● **PROMPT**:
Two lines in the data below mark the range: the one with "Where should I click to: Click the Copilot" and the one with "This screenshot has width=303, height=283.". Return both, along with every line between them, exactly.

● **SUPPLIED DATA**:
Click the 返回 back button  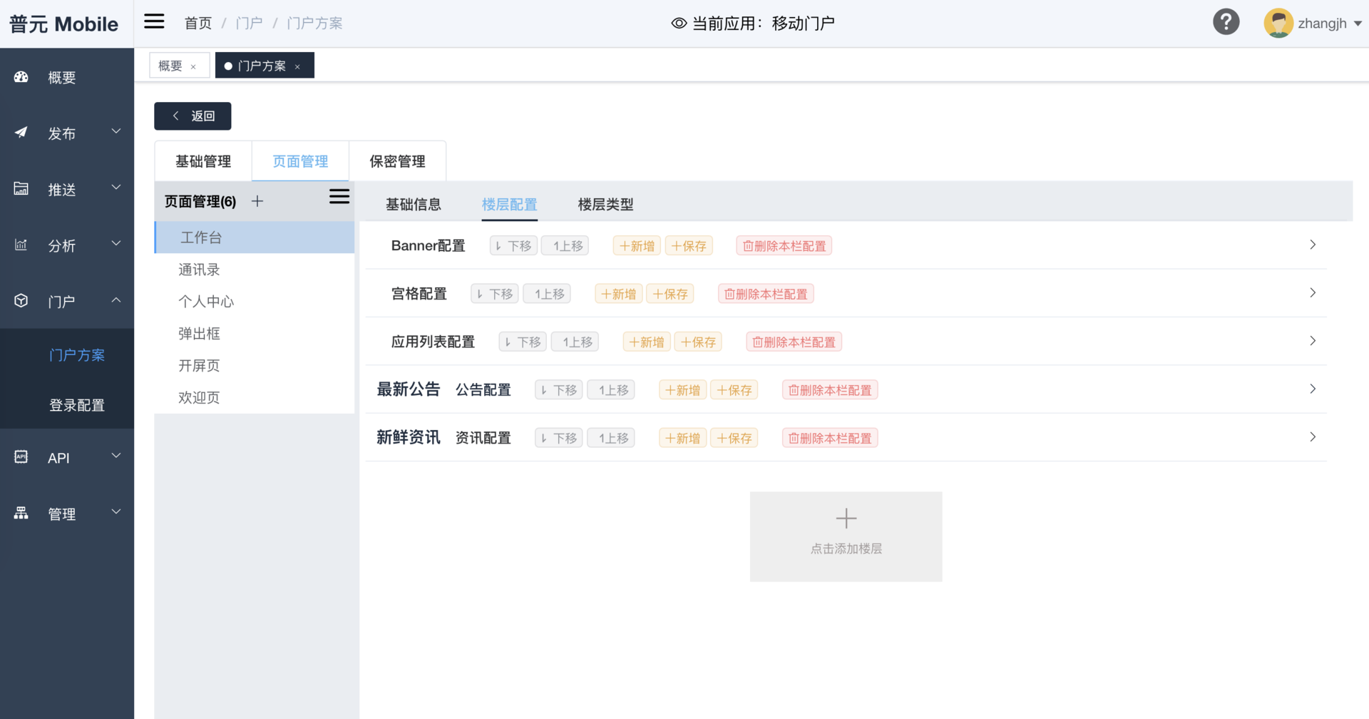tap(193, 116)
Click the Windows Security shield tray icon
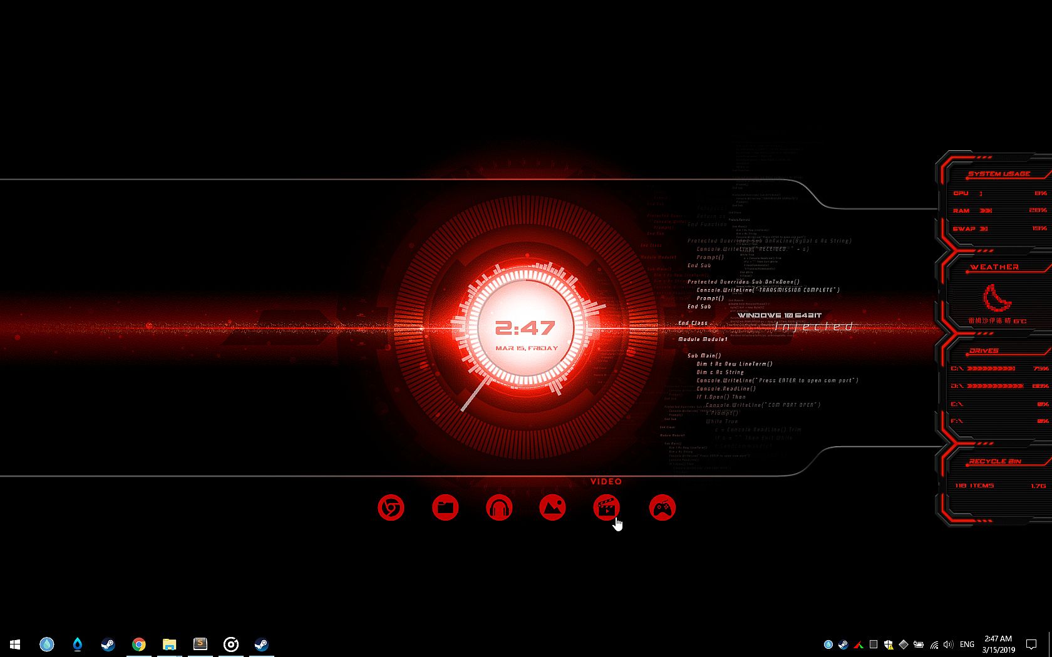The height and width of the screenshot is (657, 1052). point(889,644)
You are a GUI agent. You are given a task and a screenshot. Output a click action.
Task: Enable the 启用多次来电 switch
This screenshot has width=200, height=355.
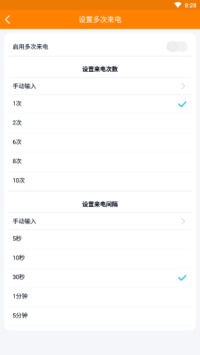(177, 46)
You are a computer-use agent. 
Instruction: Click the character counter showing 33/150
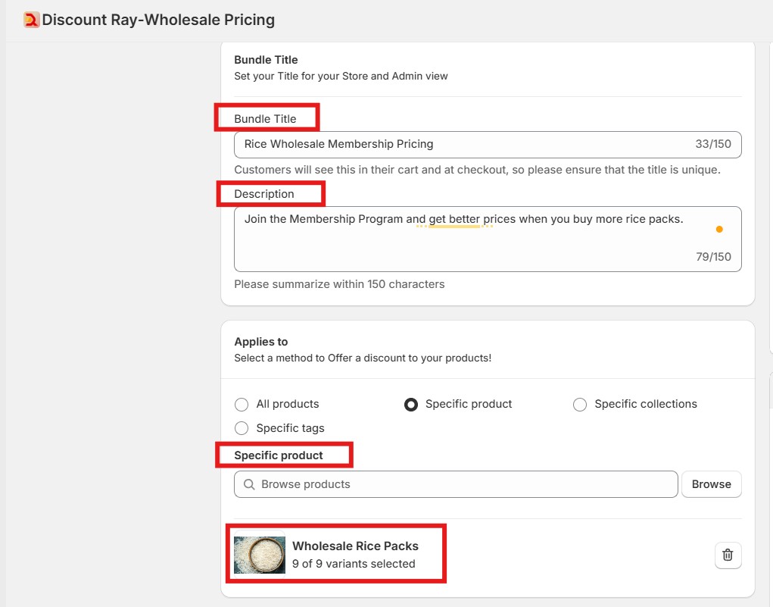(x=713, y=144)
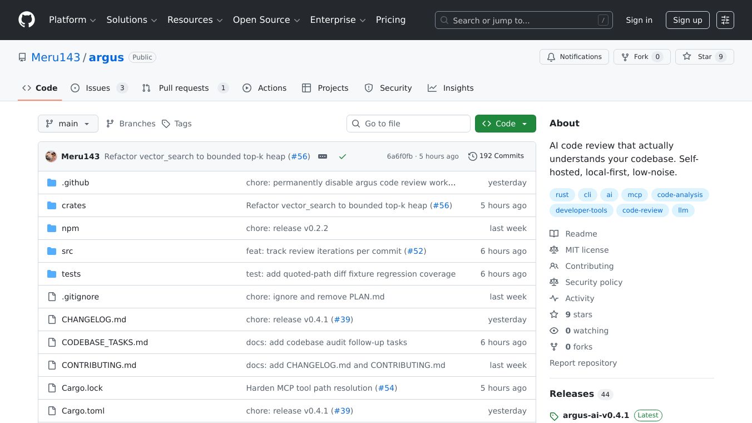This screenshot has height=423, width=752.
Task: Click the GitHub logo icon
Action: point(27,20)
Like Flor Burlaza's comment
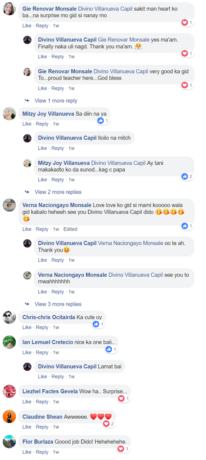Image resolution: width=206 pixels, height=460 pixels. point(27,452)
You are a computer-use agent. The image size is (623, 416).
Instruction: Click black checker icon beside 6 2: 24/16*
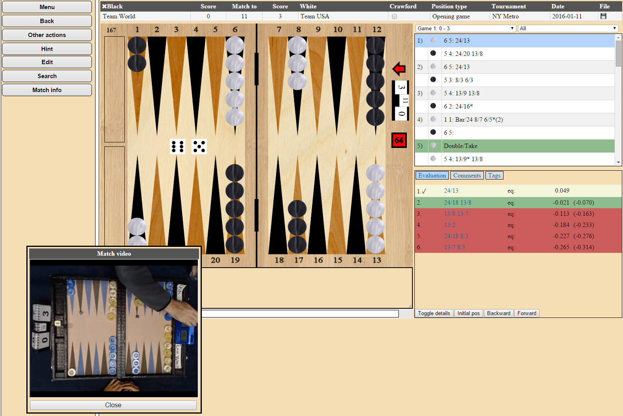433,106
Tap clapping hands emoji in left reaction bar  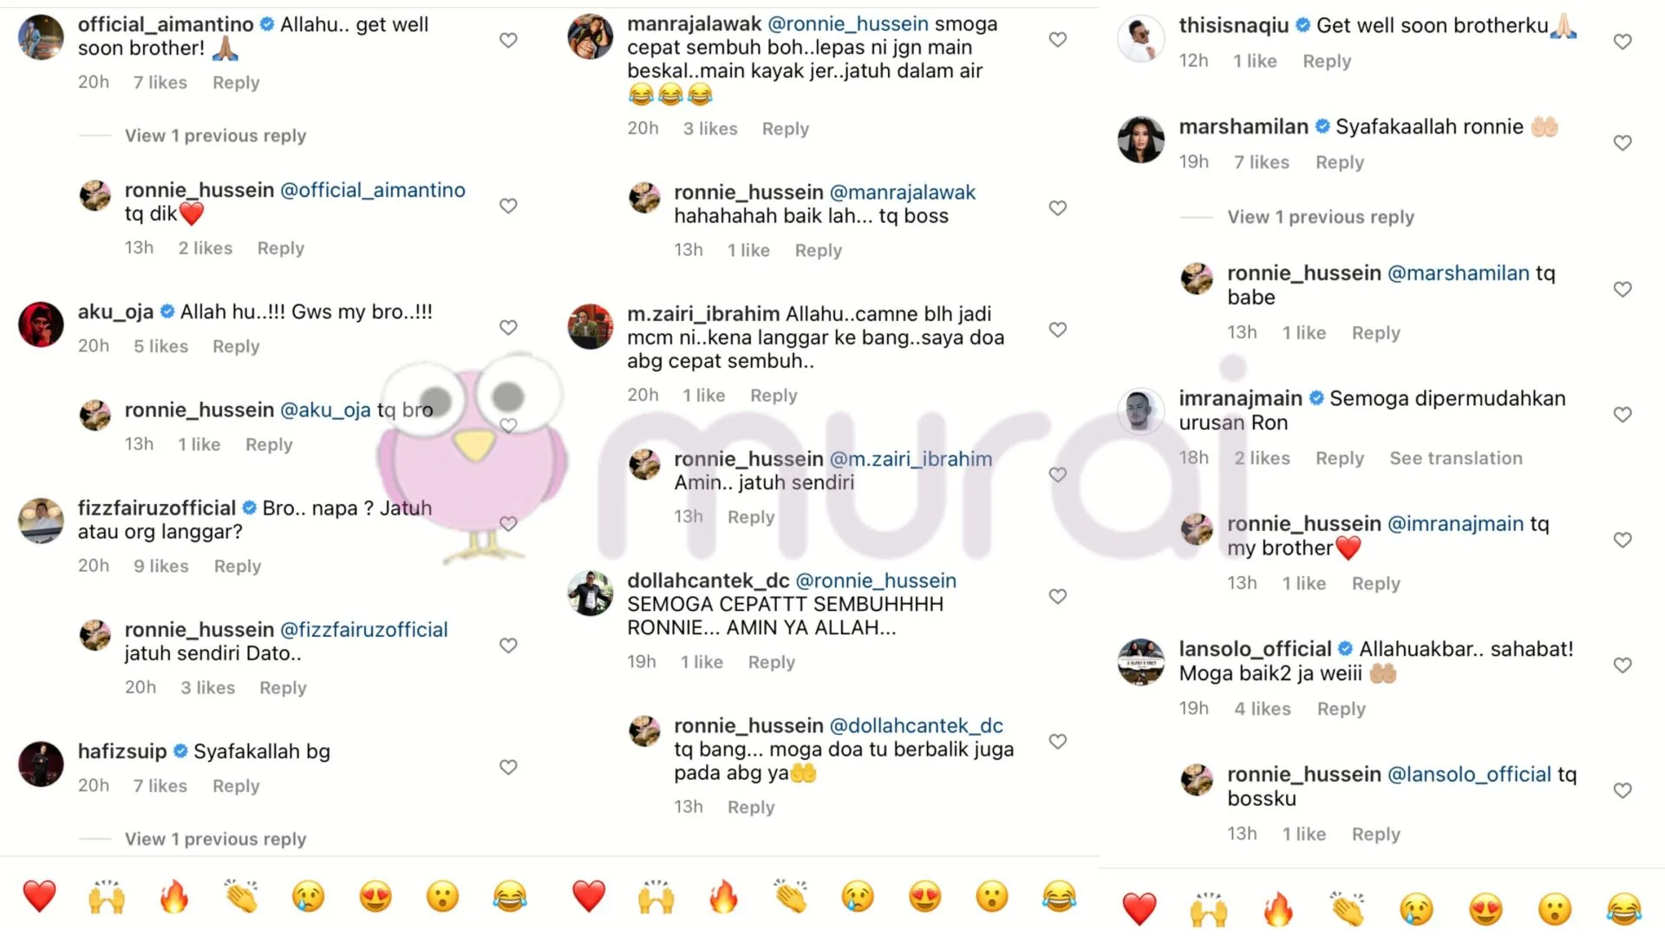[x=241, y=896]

--

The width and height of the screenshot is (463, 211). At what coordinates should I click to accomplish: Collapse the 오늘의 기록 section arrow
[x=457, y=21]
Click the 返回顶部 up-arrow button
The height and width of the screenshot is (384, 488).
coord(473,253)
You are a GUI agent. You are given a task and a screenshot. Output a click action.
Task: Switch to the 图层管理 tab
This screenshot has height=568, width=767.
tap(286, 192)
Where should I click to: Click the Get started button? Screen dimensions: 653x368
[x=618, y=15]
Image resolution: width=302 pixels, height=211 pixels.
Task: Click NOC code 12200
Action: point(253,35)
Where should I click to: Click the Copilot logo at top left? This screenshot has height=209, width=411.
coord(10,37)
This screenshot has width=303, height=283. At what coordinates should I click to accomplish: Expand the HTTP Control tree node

● **REPLY**:
Where should I click to: Click the Copilot logo at top left? This screenshot has height=209, width=411.
coord(10,37)
This screenshot has width=303, height=283. At what coordinates should I click to accomplish: Expand the HTTP Control tree node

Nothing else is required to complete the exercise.